Texte extrait >>
○ ○ ○ ○ ○ ○ ○
Pendant plus de 1500 ans, de l’empire romain jusqu’au 19e siècle, le pont voûté en pierre a été le modèle de référence, c’est le passage entre deux rives. Pendant longtemps, le pont est absent des représentations artistiques et esthétiques. Il est juste utile, élément secondaire mais décisif en matière de circulation et d’échanges ; au Moyen Âge, il est assimilé à des symboles de transition en matière de littérature ou de religion, de lien entre deux mondes, comme il l’est dans la réalité entre deux rives. Il apparaît dans les mythologies comme le lieu de passage des âmes de l’ici-bas vers l’au-delà. Pendant cette période, il est un élément accessoire, annexé au château fort ou utilisé dans les enluminures. La seule exception se trouve dans le tableau de Jan VAN EYCK « La Vierge du chancelier Rolin » en 1435, où il occupe la fonction centrale. Chez Jérôme BOSCH, le pont n’est également qu’un élément anecdotique.
○ ○ ○ ○ ○ ○ ○
Données extraites >>
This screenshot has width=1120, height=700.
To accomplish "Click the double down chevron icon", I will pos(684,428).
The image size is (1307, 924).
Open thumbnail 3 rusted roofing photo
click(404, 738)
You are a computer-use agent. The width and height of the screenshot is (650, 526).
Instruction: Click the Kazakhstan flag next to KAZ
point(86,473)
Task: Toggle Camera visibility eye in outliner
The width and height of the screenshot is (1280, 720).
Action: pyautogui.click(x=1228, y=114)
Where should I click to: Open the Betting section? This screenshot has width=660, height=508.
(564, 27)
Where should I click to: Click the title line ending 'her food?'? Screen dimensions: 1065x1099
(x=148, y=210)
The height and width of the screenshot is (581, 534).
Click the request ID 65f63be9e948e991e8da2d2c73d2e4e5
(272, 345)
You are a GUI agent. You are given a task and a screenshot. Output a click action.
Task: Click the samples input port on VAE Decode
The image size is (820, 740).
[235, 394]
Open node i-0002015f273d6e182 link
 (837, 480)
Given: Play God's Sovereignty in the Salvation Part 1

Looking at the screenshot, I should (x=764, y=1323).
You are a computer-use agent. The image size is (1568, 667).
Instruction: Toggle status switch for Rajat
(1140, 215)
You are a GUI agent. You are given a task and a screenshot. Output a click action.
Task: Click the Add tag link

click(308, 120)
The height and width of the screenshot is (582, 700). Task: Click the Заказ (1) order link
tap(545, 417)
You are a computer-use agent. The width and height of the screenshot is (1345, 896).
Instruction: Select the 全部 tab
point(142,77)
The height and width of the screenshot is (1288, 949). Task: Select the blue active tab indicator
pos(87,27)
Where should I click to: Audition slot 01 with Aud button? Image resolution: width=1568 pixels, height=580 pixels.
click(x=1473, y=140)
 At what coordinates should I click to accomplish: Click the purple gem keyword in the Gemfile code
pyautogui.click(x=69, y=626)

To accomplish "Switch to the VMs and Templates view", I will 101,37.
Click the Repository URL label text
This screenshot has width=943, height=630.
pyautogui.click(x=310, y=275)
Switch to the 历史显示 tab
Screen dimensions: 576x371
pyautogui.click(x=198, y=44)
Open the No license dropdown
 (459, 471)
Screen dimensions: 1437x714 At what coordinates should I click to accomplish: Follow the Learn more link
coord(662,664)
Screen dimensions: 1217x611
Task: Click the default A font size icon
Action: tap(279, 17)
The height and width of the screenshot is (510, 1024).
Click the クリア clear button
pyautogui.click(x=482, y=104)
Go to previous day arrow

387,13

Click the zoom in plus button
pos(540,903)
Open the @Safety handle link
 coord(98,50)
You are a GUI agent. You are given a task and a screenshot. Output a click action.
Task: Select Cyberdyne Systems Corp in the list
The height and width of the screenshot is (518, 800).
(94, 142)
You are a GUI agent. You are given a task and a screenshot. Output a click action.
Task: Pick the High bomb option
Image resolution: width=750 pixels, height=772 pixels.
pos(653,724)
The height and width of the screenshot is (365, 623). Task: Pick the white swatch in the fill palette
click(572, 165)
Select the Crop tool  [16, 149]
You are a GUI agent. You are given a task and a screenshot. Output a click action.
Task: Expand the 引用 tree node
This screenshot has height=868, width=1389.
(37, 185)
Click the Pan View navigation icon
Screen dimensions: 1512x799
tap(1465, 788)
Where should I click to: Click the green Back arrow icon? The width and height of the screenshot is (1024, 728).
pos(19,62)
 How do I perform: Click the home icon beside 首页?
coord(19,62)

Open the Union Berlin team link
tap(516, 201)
○ ○ ○ ○ ○ ○ ○
Consignes >>
a: Selon le texte sur le pont dans l'art, quel tableau de Jan Van Eyck fait exception en donnant au pont une fonction centrale ?
b: Prolongez le texte sur le pont dans l'art à la suite de sa dernière phrase.

Réponses >>
a: « La Vierge du chancelier Rolin », peint en 1435.

b:
Canaletto sera l’un des premiers à représenter des ponts avec un très grand réalisme. William TURNER offrira aux ponts un regard nouveau, audacieux, avec des atmosphères colorées, pendant la période romantique. Cependant, la peinture des ponts devient un vrai sujet avec l’arrivée des impressionnistes, puis pendant la période moderne et contemporaine où elle atteindra son apogée.

Dans le monde oriental, de célèbres artistes, tels que HOKUSAI ou HIROSHIGE, peignirent de nombreux ponts lors de leurs voyages. Hiroshige a réalisé pour sa part une collection unique et étonnante durant ses déplacements au Japon de 53 Stations du Tokaido, une série d’estampes représentant la route entre Tokyo et Kyoto avec de nombreux ponts.

 En matière de philosophie, les ponts sont des franchissements, des avancées, des alliances vers des mondes inaccessibles sans eux.

Symbole de la relation à l’autre, « jeter des ponts » vers autrui permet d’aller vers lui, de s’enrichir de sa différence, de faire évoluer ses points de vue et ainsi d’élever sa conscience en se confrontant aux autres consciences.

MISE EN SCÈNE DES PONTS DE LA SEINE.

Au fil de l’eau, en descendant la Seine du plateau de Langres jusqu’au Havre, découvrons les ponts et les peintres qui les ont immortalisés.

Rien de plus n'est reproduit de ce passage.